Le secteur agricole a connu la plus forte contraction, avec un recul de 4,9 %, marquant ainsi un quatrième trimestre consécutif de baisse. Cette contre-performance résulte de la persistance de conditions de sécheresse. L’activité industrielle a également ralenti, son taux de croissance chutant de 7,5 % au troisième trimestre à 3,7 % au quatrième, principalement à cause d’un repli de la production dans l’industrie automobile.
En revanche, certains secteurs ont affiché une résilience notable. Le secteur du bâtiment et des travaux publics a enregistré une hausse de 7,0 %, traduisant une dynamique soutenue. L’administration publique a également renforcé son activité, passant de 3,7 % à 3,9 %, portée par des politiques budgétaires expansionnistes mises en œuvre par le gouvernement.
Moteurs de la croissance à venir
Fitch Solutions prévoit une accélération de la croissance dans les prochains trimestres, tirée par une demande intérieure robuste et une amélioration progressive de la balance commerciale. La consommation privée devrait croître de 4,1 % en 2025 contre 3,2 % en 2024, contribuant pour 2,2 points de pourcentage à la croissance du PIB. Cette hausse serait alimentée par une progression du revenu réel des ménages et une désinflation continue.
L’investissement fixe est attendu en nette augmentation, avec une croissance de 7,1 % prévue en 2025, ce qui ajouterait également 2,2 points à la croissance globale. Cette dynamique serait soutenue par une baisse anticipée des coûts d’emprunt. Fitch prévoit en effet que Bank Al-Maghrib abaissera son taux directeur à 2,00 % d’ici fin 2025, après une réduction de 25 points de base en mars 2025 et de 50 points de base au cours de l’année 2024.

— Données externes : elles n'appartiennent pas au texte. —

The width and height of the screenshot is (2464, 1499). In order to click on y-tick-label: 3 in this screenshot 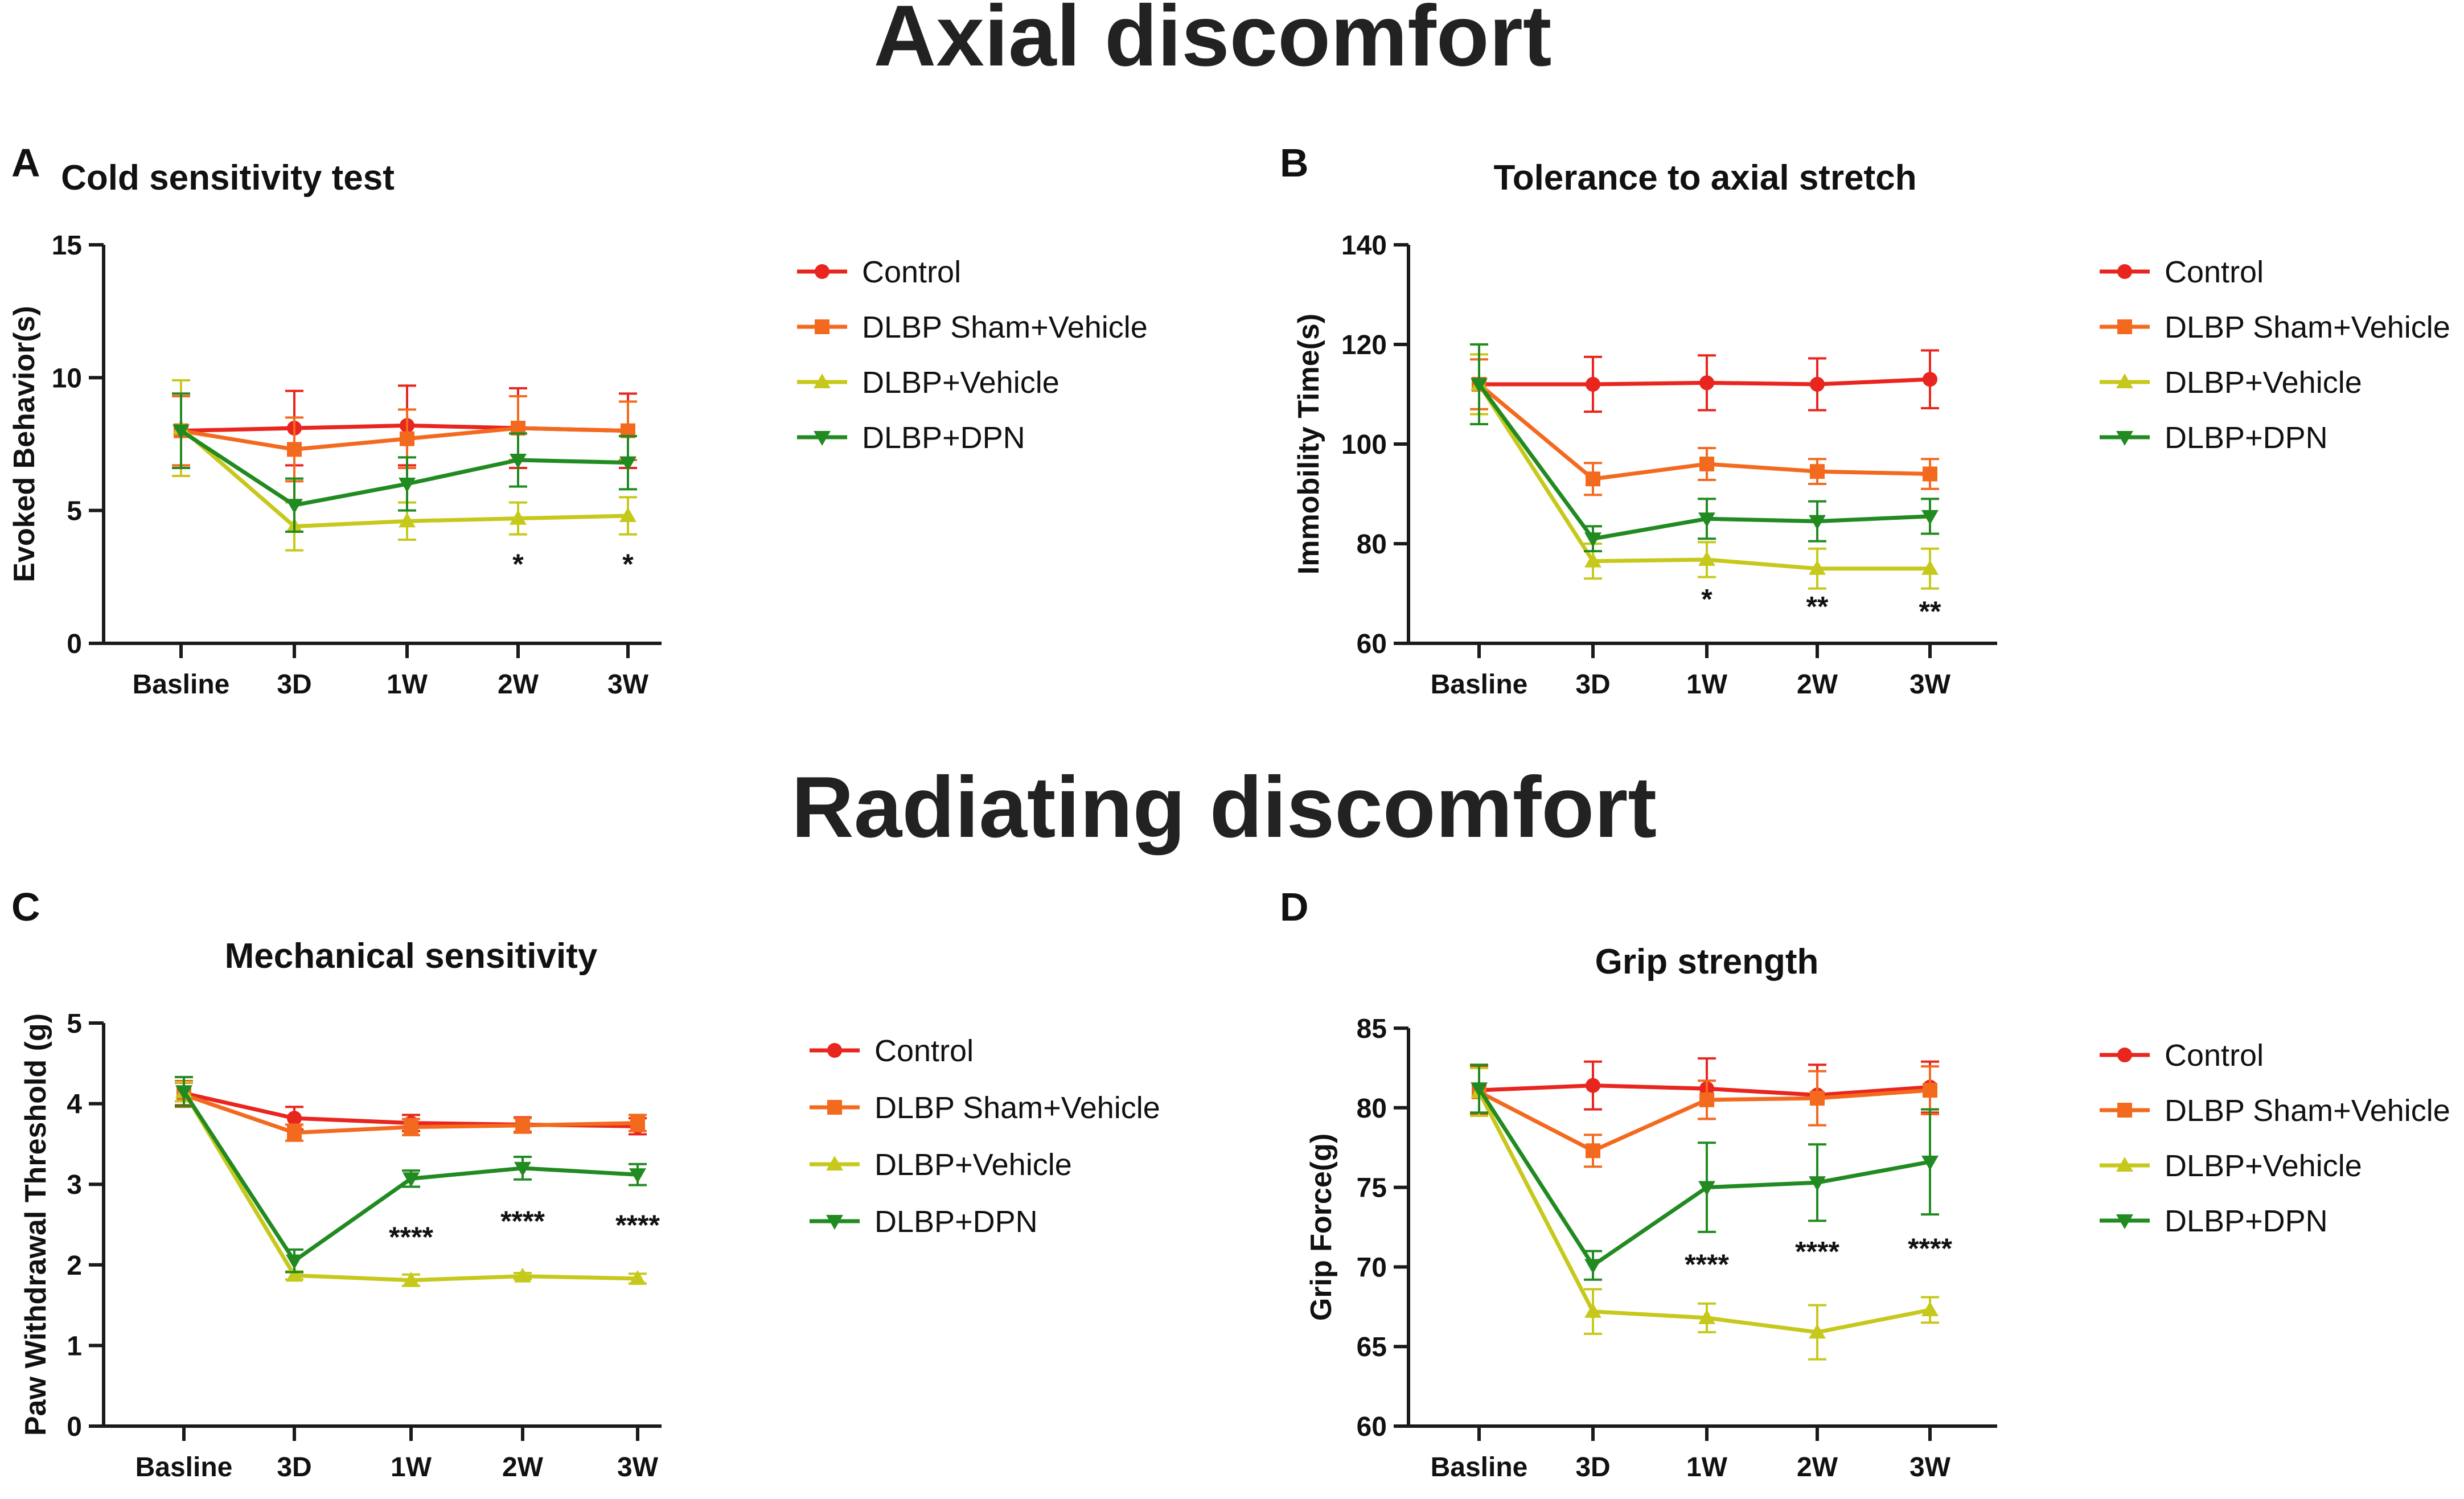, I will do `click(74, 1185)`.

De plus, le taux d’utilisation des capacités de production ayant atteint des niveaux quasi records, les entreprises seraient incitées à accroître leurs investissements. Les flux d’investissement direct étranger devraient aussi se maintenir à un niveau élevé, après une hausse de 55,4 % en 2024, avec un intérêt particulier pour les secteurs de l’automobile, de l’aéronautique et des énergies renouvelables.
Dans le cadre d’une politique budgétaire expansionniste, les dépenses publiques devraient croître de 2,6 % en 2025, contribuant à hauteur de 0,5 point à la croissance. Cette progression serait soutenue par une hausse importante des dépenses courantes (hors intérêts de la dette), grâce à la mobilisation de ressources internes et de financements extérieurs, notamment un prêt de 500 millions d’euros accordé par la Banque européenne d’investissement, ainsi qu’un soutien du Fonds monétaire international via les programmes de résilience et de durabilité.
Risques et déséquilibres à surveiller
Malgré ces perspectives favorables, plusieurs risques persistent. Le secteur agricole, bien qu’attendu en reprise, devrait rester sous pression en 2025 en raison des incertitudes climatiques. Cela pourrait prolonger les dynamiques migratoires des campagnes vers les centres urbains, accentuant la saturation du marché du travail urbain et aggravant le chômage.
Toutefois, une amélioration modérée de la production alimentaire pourrait réduire la dépendance du pays aux importations, ce qui allégerait la pression sur la balance commerciale. Dans ce sens, Fitch prévoit une légère amélioration de la contribution nette des exportations à la croissance, estimée à +0,1 point de pourcentage en 2025, contre une contribution négative de -1,2 point en 2024. Cette amélioration reposerait sur une reprise de la demande européenne et une hausse des exportations marocaines de biens et services.
Enfin, Fitch met en garde contre un éventuel ralentissement de l’économie européenne qui pourrait nuire à la performance des exportations marocaines, en particulier dans les secteurs clés que sont l’automobile et le textile. La poursuite d’un repli agricole constituerait également une menace sérieuse, en compromettant l’équilibre du marché du travail et en renforçant la dépendance extérieure.